Some sources also refer to a “type 1c” [30]. The phenotype is the same as in type 1a, but red blood cells show normal Gs activity. As it is also caused by a GNAS mutation, it is not clear whether it should be considered an entity separate from Ia [31].
Brain calcification was usually investigated in pseudohypoparathyroidism due to the hyperphosphatemia. However, in most conditions, seizure and epilepsy are the common clinical manifestations resulting from the calcification of subcortical region and BG, other than parkinsonism. Few cases were ever reported in this condition. Bradley reported a case in PHP presenting as parkinsonism, without BG calcification [27], suggesting that the mechanism might also have other pathophysiology, such as impaired neurotransmission.
In addition, the calcification of BG presenting with parkinsonism can also be caused by various of other diseases, such as familial idiopathic BG calcification (Fahr disease), neoplastic, vascular, infectious, and congenital causes, as well as other endocrine/ metabolic diseases, including diabetes mellitus, hypoparathyroidism, and hyperparathyroidism [5] Apart from the bilateral BG, the diagnosis criteria of Fahr disease usually contain family history, neuropsychiatric symptoms, and no underlying systemic etiology [28]. Further evaluations should be conducted to distinguish PHP from the diseases mentioned above, including serum levels of calcium, phosphate, PTH, TSH, alkaline phosphatase, and calcitonin; CSF examinations; metabolic, inflammatory, and infectious conditions; and heavy mental concentrations [29].
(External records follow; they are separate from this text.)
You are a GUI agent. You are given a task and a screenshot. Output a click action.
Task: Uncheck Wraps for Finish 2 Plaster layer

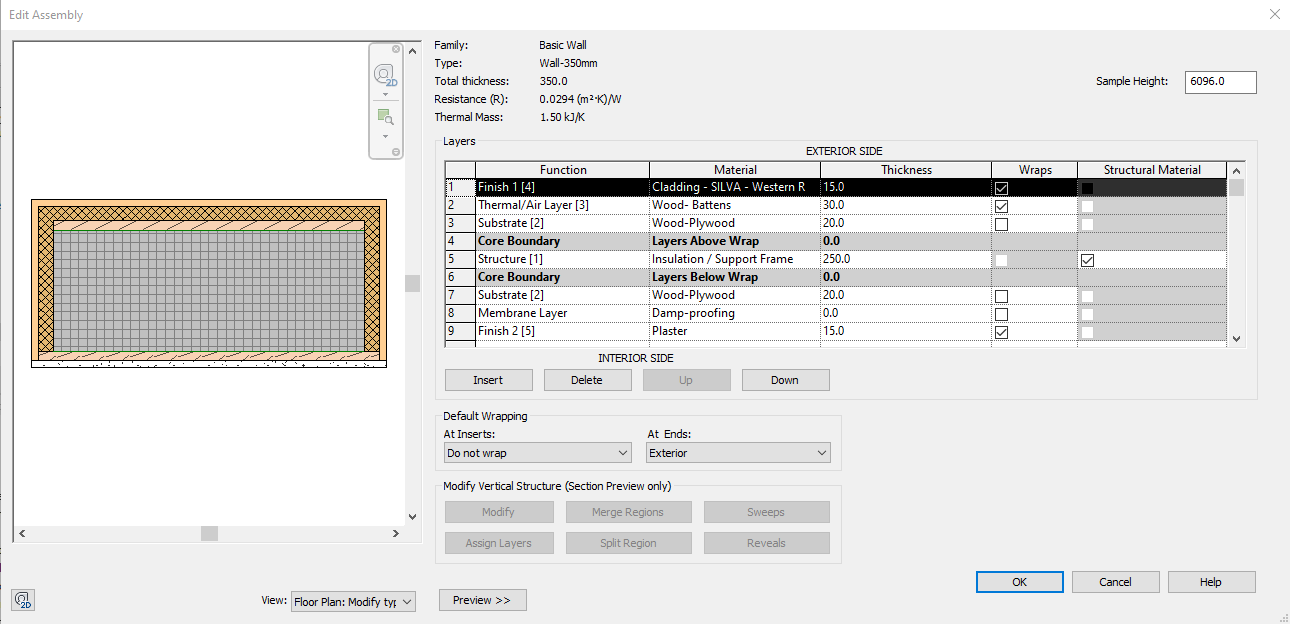click(x=1001, y=332)
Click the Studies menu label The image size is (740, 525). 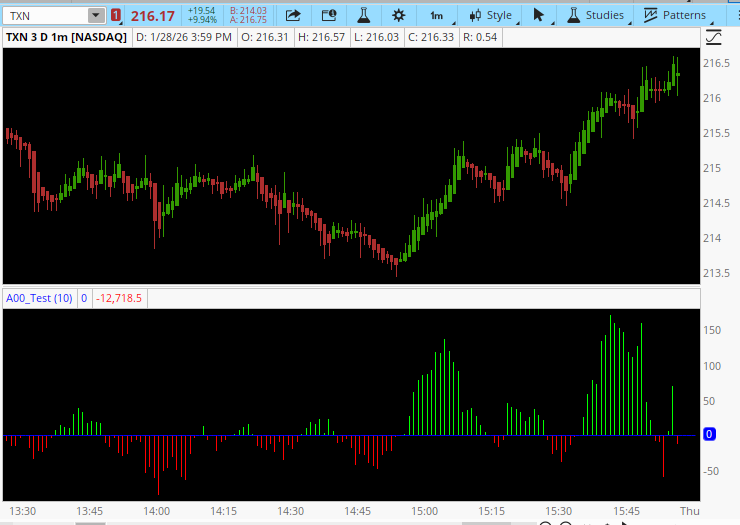tap(604, 15)
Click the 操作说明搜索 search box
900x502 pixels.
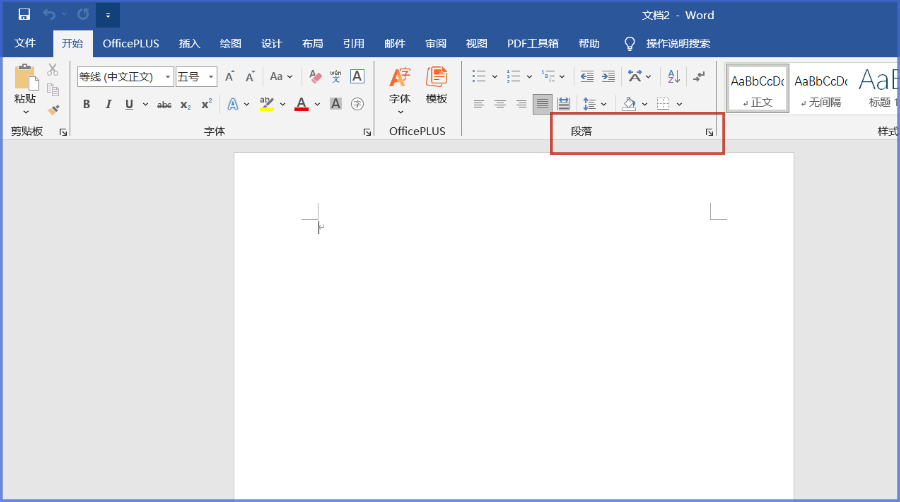coord(677,44)
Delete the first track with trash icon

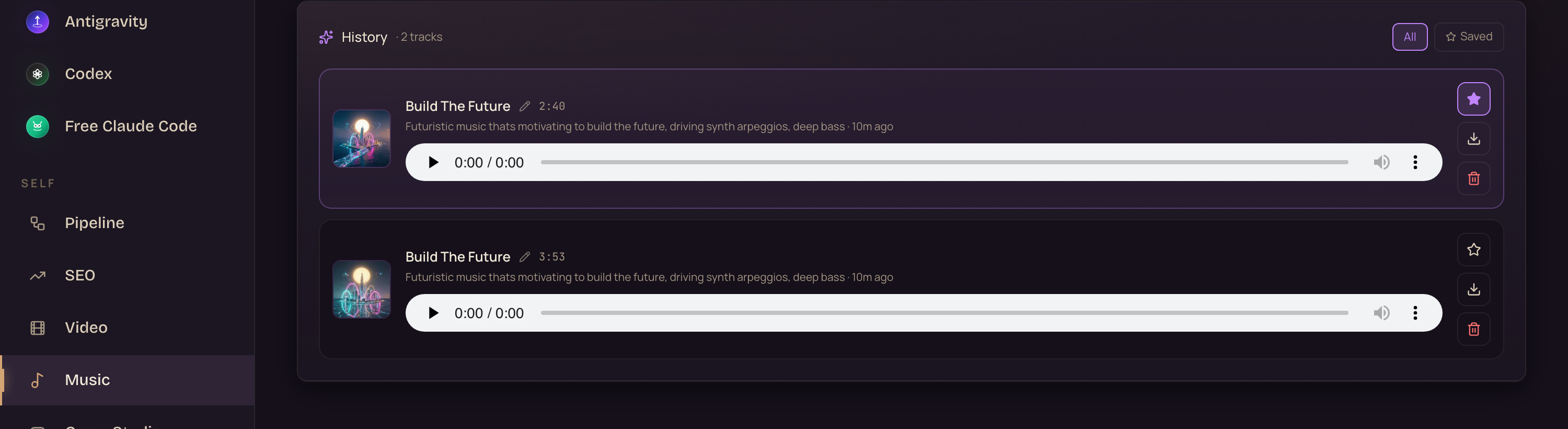(1473, 178)

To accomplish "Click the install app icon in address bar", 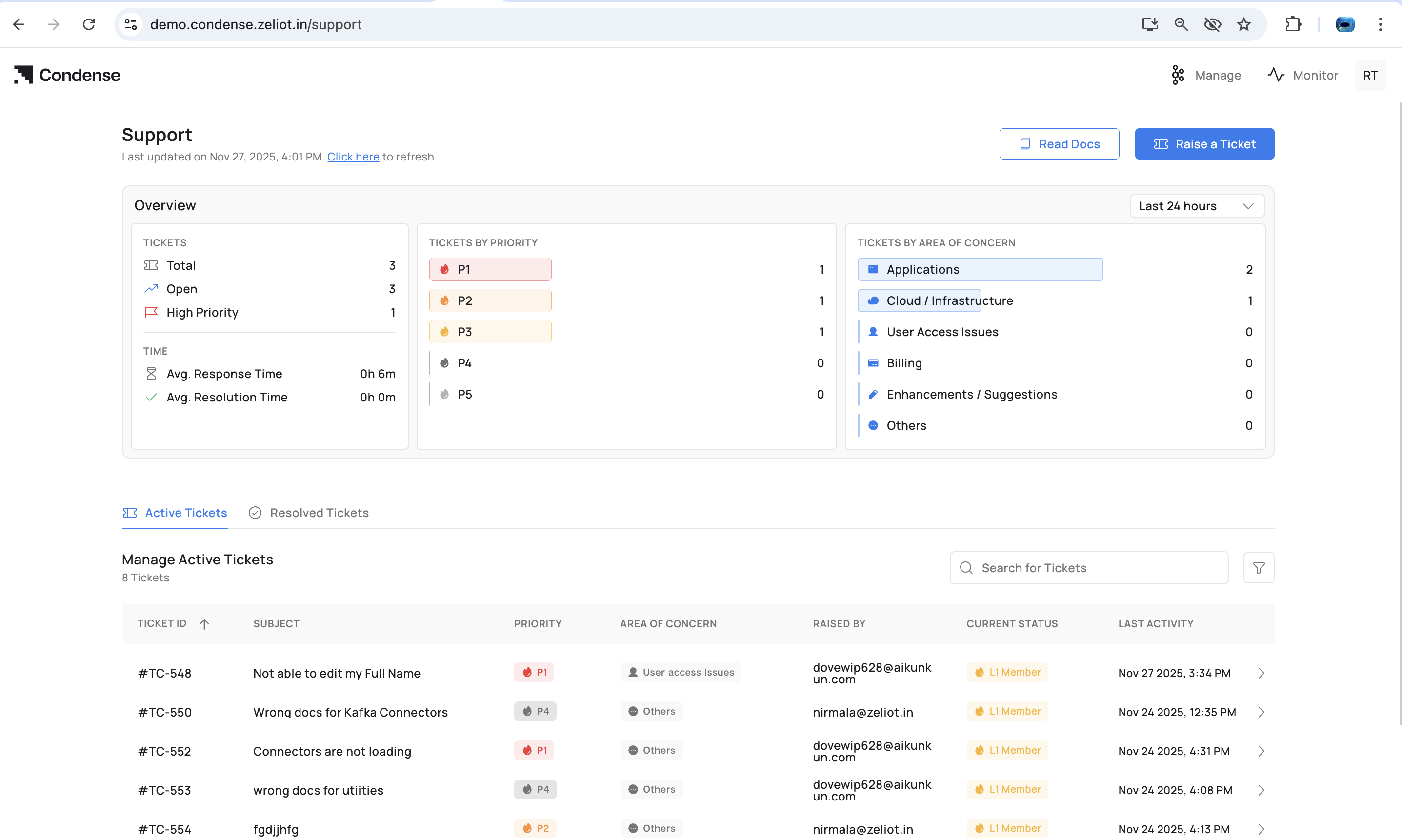I will pyautogui.click(x=1150, y=24).
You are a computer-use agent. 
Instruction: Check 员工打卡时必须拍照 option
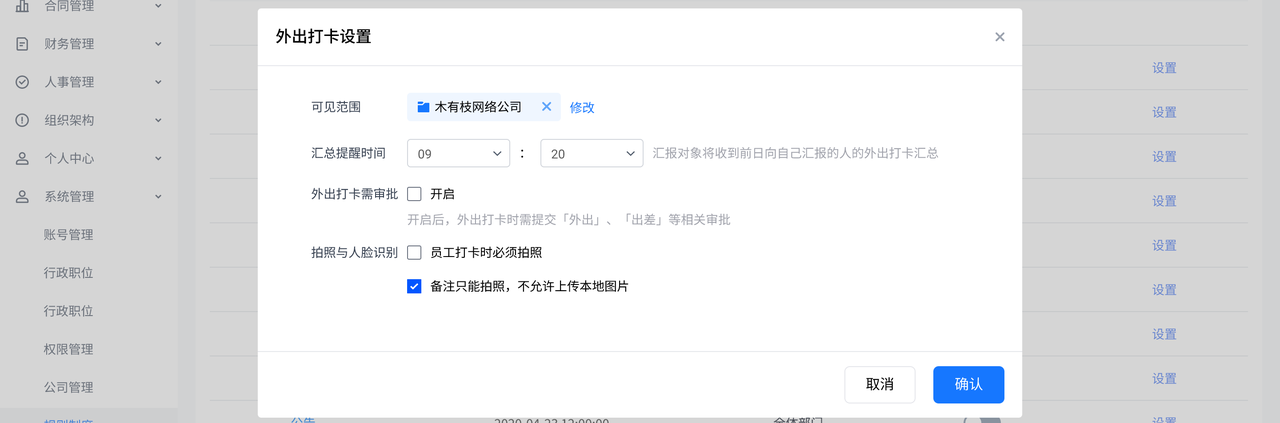414,253
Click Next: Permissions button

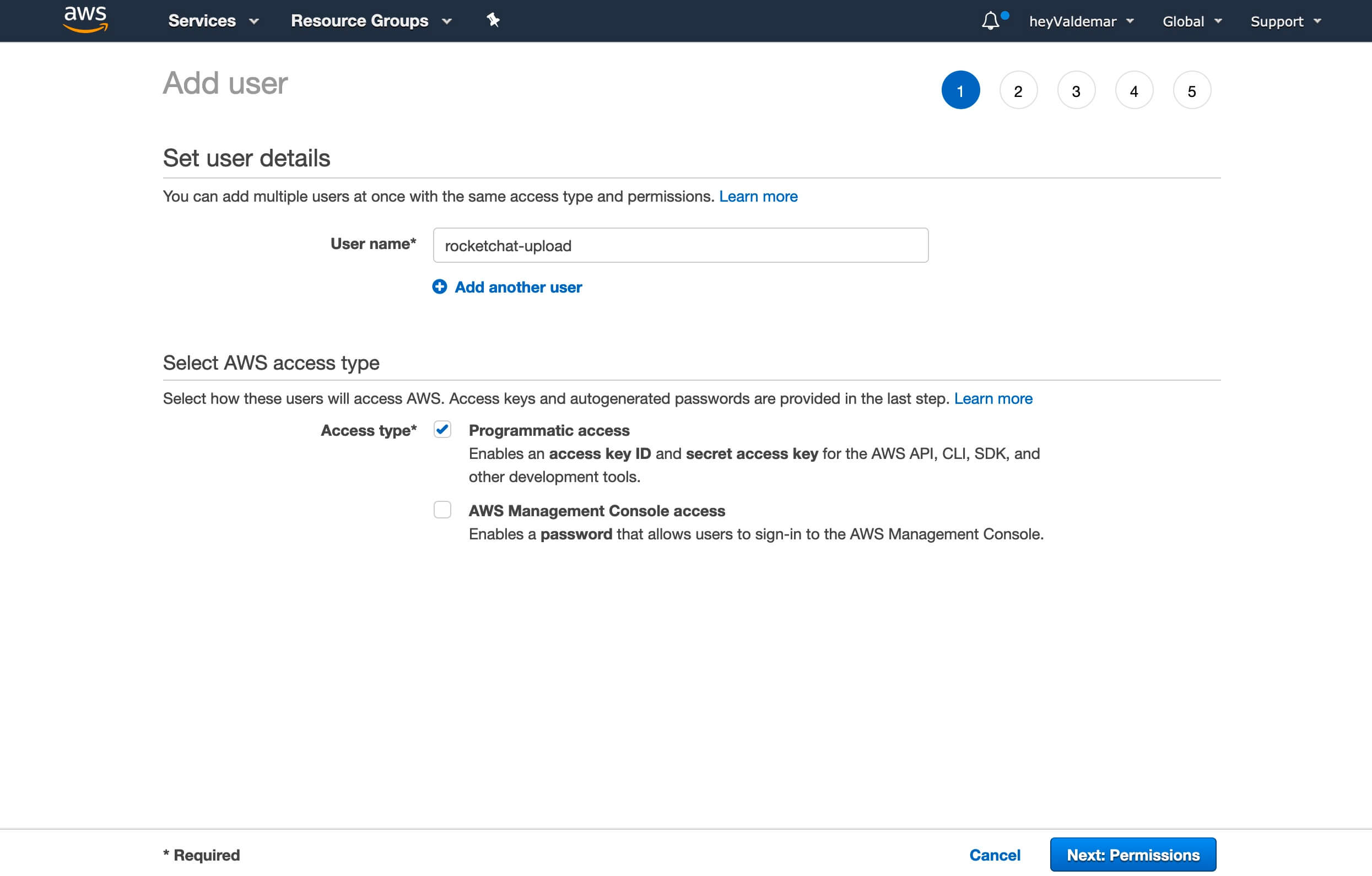point(1133,855)
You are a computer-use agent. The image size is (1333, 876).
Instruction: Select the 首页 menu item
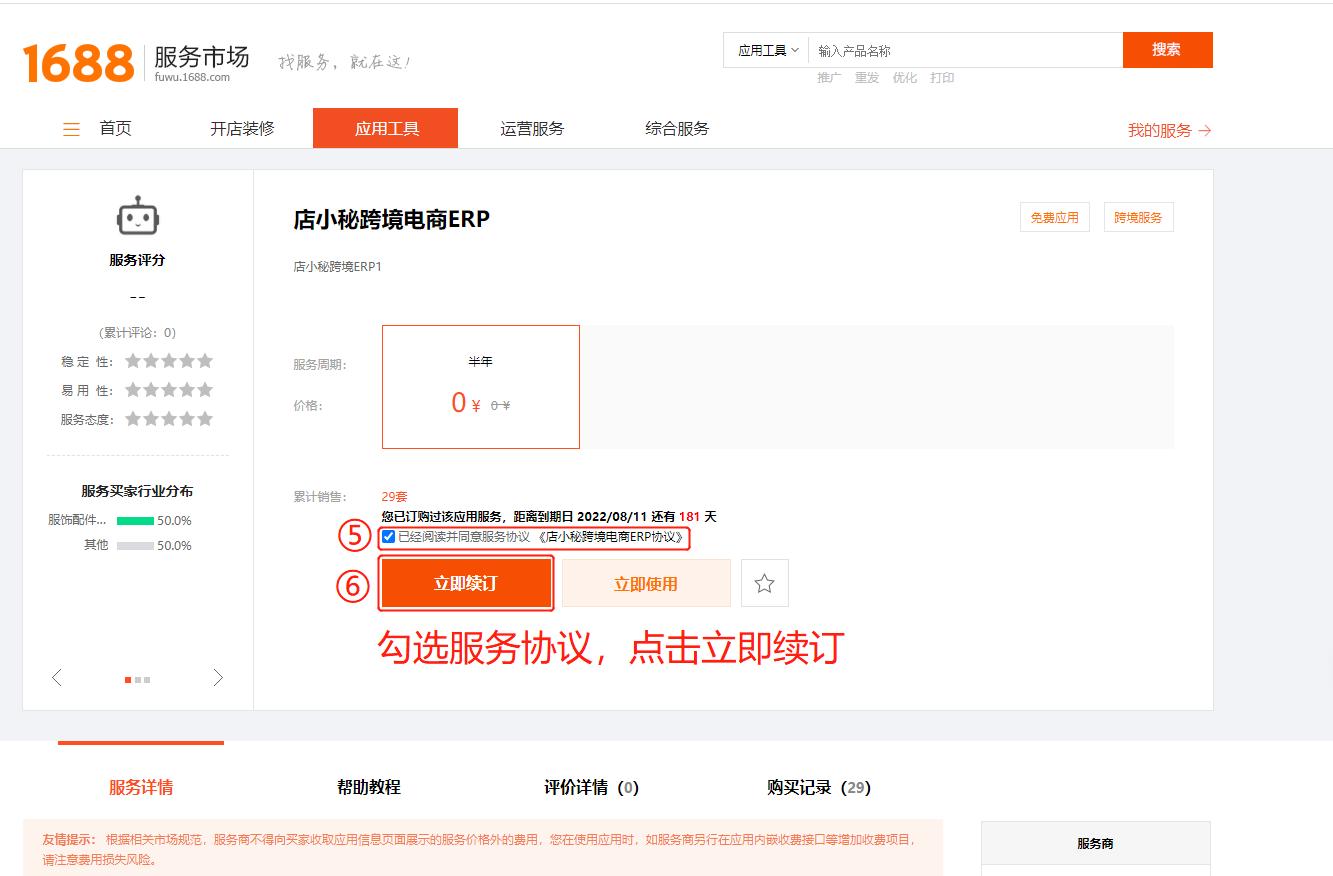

Overall, PHP is a rare etiology for parkinsonism with calcification of BG. However, markedly improvement could be investigated after the correction of hypocalcemia and hyperphosphatemia. Thus, it is of great meaningful to differentiate PHP from other parkinsonism, and a family history of seizures may be an indicator for consideration, in addition, several laboratory examinations and brain CT scan can be conducted if necessary.
Conclusion
Despite its rarety, the possibility of Fahr’s syndrome should be considered in patients with neuropsychiatric disturbances, seizure disorder. In presence of symmetrical and abnormal bilateral basal ganglia calcification, hypothyroidism, hypoparathyroidism and pseudohypoparathyroism should be investigated. This case report stresses the major benefits of calcium supplementation and calcitriol, phosphate binder and anti epileptic, even with the patient being in advanced stage of disease.